Almost, he would’ve added how the people who have a majority share in Coca Cola stock make sure that that the bills trying to limit purchasing of the product get shut down. Thus growing their pockets so they can push even more addicting products down onto the masses, especially the poor, because they are more susceptible to marketing ploys and schemes.
The Russians could poison the diet coke factory and cripple the world’s supply of white women.
Also, forgot to mention: I used to drink a diet coke every now and then. Not every day, but probably a few times a week.
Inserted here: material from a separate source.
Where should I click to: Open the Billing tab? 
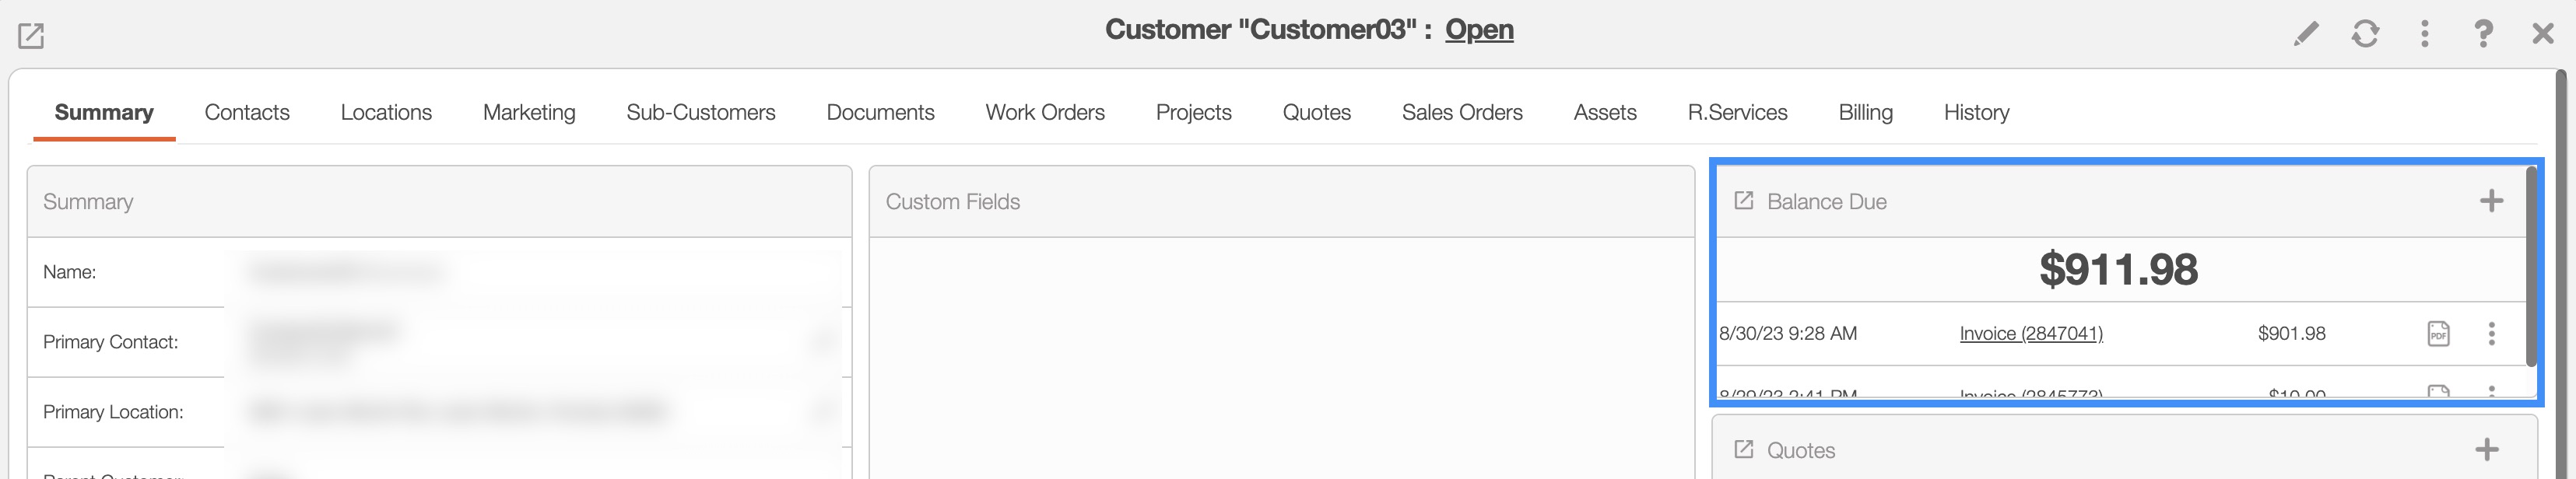[1865, 112]
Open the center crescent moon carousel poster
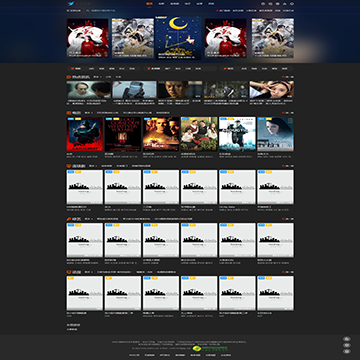The height and width of the screenshot is (360, 360). 178,38
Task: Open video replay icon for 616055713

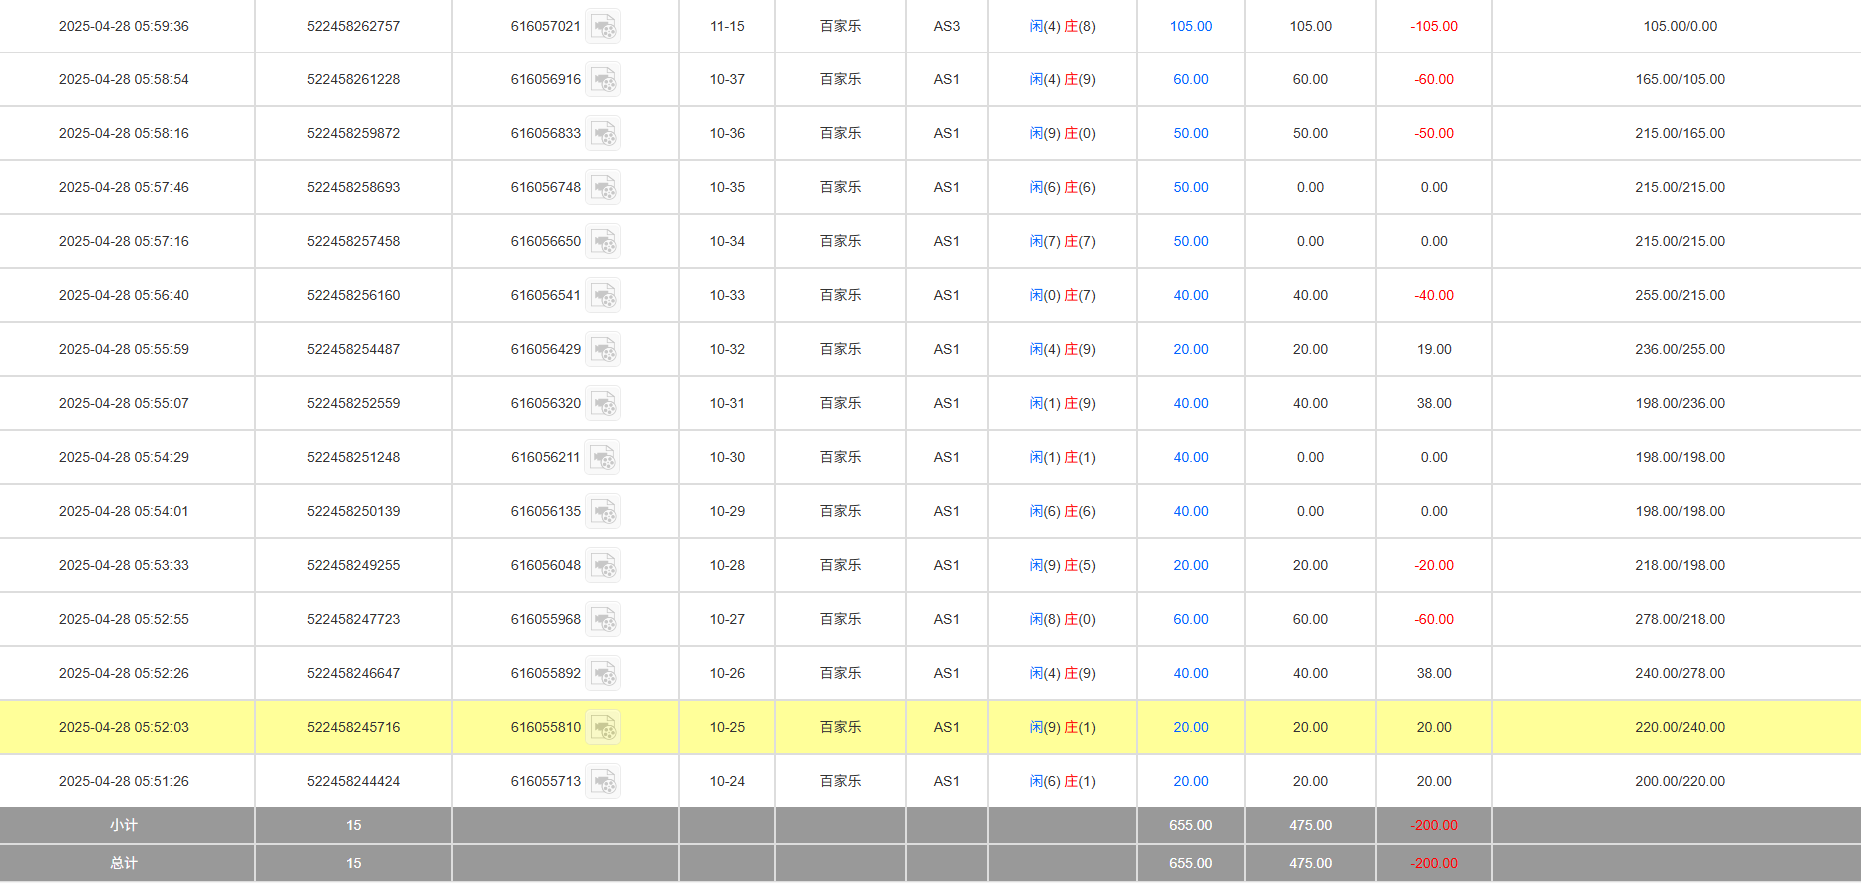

Then, last year, my therapist, who holds a PhD in neuroscience, casually mentioned that diet coke wreaks havoc on your brain and that if I want a cola, to have a regular coke instead. The effects from the sugar in it are nowhere near as bad as the effects from all the chemicals in diet coke. I haven’t had a diet coke since and have cut my soda intake to MAYBE once a week.
Why would anyone have diet Coke when you can have diet dew?
Username checks out.
My wife’s dad drinks 2 2 liters a day of diet dew
Still hoping they come out with diet dew code red
Their new line of commercials basically admit, “yeah, it’s actually bad for you, but fuck it.”
Good morning everyone, my name is LegallyNotBlonde, and I am a “Diet Coke person.”
I am the person who says “Okay, I’ll go to brunch but I, like, NEED a Diet Coke before we do anything else today” and I don’t care what that says about me because I need Diet Coke like I need to breathe.
Why do you gotta put kombucha on blast like that fam?
I too am a bucha boy who felt personally targeted
Diet Dr Pepper or GTFO.
DP10 is vastly superior
My gf’s family exclusively drinks DP10, but it’s getting harder to find.
If you’re going to have a Coke, have a Coke, Diet Coke is for those in denial about their soda intake.
I’m with you. Own it. Certified regular coke girl.
Coke heavy all day
Coke diesel
Diet Coke gives you brain cancer. Nived, back me up on this one.
Everything gives you cancer nowadays.
reading this gave me cancer
My mom would give me Diet Coke when I was sick to my stomach as a kid. Suffice to say, the correlation of puking and Diet Coke has kept me from ever wanting it as an adult.